_Given entries_
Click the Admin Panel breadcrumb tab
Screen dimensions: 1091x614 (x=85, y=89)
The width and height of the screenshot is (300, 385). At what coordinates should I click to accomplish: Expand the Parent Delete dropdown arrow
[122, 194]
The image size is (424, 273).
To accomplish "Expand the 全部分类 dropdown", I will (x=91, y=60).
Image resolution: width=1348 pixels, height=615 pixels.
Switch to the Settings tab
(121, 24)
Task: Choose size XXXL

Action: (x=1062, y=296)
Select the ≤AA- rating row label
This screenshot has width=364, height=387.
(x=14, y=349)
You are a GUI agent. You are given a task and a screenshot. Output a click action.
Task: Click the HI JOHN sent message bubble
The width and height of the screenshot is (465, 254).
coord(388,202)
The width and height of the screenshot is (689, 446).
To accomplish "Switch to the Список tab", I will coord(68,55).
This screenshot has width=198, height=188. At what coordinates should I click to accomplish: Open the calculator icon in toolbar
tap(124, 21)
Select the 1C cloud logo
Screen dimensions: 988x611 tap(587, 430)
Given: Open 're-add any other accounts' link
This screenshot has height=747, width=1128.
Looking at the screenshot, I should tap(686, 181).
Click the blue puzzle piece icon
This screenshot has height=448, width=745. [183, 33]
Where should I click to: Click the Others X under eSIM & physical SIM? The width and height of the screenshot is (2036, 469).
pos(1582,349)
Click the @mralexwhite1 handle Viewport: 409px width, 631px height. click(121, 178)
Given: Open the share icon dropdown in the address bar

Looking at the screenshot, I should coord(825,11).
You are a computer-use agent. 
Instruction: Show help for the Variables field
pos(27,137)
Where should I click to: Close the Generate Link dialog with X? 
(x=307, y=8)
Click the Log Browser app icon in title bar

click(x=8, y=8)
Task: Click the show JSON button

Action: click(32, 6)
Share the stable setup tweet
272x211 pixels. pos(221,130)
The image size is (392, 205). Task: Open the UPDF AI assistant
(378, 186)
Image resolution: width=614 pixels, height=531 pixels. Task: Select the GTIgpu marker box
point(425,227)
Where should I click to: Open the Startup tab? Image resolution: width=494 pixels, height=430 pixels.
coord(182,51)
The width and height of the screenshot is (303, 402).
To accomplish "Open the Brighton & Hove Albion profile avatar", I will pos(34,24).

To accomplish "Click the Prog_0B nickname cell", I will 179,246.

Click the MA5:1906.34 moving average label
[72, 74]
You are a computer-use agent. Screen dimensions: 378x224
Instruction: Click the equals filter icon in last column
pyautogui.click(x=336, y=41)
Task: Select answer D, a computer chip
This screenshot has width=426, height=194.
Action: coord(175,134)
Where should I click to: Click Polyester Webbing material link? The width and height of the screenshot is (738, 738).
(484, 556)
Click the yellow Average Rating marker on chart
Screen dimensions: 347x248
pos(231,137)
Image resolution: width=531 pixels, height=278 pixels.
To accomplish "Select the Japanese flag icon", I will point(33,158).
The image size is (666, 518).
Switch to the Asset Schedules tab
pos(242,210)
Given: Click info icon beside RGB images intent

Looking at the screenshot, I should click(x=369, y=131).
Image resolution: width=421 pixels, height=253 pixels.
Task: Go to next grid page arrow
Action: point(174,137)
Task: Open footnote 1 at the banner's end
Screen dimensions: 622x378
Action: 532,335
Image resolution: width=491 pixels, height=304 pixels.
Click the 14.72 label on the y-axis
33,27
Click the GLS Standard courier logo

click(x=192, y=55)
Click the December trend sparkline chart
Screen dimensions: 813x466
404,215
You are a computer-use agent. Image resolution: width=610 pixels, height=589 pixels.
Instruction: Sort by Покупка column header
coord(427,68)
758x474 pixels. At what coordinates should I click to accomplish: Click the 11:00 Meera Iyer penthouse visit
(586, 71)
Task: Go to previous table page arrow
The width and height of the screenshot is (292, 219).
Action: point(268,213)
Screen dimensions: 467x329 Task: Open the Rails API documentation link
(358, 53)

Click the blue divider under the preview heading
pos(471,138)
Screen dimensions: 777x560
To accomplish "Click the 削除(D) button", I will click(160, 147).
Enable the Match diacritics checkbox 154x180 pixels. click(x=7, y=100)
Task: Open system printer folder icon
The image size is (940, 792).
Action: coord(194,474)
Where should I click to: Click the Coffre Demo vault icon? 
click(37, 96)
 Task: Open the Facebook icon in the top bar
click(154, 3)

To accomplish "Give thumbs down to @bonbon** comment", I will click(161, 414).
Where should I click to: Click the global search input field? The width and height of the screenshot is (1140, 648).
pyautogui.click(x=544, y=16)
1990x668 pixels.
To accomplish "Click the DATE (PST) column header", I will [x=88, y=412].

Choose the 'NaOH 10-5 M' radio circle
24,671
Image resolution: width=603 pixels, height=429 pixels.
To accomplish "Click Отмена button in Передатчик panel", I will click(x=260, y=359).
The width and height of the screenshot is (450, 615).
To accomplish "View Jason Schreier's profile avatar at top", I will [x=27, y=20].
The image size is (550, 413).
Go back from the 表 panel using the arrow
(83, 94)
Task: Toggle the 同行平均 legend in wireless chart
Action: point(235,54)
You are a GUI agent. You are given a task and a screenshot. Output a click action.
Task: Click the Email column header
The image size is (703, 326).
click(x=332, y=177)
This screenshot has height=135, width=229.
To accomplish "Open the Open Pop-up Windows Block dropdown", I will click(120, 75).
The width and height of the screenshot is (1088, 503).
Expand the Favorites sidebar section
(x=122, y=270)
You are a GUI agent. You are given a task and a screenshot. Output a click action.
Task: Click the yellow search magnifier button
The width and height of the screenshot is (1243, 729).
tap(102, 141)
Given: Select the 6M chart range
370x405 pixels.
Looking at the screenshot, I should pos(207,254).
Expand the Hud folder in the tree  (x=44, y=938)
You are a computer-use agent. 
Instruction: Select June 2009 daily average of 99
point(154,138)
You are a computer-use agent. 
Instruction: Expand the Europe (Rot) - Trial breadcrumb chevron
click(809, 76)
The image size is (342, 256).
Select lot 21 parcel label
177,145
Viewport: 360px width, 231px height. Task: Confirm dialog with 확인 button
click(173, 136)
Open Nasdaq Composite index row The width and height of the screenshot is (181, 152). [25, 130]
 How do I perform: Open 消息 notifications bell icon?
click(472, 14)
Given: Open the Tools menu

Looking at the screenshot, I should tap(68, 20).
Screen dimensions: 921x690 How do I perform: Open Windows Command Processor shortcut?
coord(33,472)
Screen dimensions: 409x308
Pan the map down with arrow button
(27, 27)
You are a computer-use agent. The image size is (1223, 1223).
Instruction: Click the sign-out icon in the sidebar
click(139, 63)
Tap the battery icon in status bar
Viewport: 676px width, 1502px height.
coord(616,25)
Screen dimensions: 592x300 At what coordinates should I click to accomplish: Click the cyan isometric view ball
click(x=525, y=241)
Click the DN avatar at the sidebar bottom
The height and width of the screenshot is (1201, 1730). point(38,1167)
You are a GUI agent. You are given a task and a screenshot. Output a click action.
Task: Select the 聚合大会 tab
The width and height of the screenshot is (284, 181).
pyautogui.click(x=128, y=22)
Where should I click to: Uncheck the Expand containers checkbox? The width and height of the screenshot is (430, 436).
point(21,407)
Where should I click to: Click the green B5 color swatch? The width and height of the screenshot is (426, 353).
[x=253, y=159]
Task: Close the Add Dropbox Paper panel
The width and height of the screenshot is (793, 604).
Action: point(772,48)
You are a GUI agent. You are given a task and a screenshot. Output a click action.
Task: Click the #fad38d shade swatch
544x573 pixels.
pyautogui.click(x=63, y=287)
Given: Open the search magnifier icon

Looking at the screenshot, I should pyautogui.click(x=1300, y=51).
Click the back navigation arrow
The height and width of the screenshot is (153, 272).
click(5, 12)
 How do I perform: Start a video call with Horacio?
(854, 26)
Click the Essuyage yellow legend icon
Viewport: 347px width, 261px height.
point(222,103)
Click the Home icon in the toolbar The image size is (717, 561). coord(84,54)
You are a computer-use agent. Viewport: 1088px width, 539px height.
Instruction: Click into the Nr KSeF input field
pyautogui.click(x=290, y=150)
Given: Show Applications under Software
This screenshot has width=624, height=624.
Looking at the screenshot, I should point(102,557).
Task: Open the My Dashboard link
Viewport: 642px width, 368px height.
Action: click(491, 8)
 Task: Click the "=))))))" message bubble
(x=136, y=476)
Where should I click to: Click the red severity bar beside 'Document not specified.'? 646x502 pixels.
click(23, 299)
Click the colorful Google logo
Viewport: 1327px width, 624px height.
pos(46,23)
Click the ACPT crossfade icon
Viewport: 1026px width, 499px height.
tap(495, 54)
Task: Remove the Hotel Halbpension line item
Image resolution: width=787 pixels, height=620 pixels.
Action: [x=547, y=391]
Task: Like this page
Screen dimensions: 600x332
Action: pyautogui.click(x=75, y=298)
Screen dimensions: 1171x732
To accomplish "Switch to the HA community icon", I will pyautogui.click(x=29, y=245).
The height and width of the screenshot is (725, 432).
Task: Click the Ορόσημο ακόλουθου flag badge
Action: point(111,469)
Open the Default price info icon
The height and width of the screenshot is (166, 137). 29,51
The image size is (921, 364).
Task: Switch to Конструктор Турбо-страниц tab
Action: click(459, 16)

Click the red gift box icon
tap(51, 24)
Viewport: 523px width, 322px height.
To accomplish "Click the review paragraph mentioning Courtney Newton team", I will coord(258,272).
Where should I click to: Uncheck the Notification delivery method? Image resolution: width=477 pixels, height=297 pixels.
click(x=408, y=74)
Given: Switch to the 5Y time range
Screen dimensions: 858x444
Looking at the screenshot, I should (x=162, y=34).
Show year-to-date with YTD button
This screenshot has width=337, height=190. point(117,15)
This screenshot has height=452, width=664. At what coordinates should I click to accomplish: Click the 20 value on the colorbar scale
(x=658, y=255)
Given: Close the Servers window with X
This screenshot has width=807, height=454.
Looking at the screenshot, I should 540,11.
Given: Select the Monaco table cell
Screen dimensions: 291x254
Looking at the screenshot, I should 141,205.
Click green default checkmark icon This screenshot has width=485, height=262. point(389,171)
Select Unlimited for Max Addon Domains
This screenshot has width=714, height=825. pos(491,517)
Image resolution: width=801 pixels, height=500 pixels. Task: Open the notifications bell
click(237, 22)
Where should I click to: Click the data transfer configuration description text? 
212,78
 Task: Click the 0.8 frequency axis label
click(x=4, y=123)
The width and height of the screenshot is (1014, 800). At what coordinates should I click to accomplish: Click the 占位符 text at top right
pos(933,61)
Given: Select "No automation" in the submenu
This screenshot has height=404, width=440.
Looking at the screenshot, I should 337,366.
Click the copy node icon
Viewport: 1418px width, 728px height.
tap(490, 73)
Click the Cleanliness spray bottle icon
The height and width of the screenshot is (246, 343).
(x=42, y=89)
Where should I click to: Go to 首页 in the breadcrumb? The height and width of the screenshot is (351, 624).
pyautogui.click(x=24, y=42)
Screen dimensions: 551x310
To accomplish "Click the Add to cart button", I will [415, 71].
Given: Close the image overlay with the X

_Exercise instructions_
When a line in the data holds the word "profile", show that line.

_Solution to the problem_
To accomplish "Open the Brighton & Hove Albion profile avatar", I will pos(34,24).
To accomplish "View Jason Schreier's profile avatar at top", I will [x=27, y=20].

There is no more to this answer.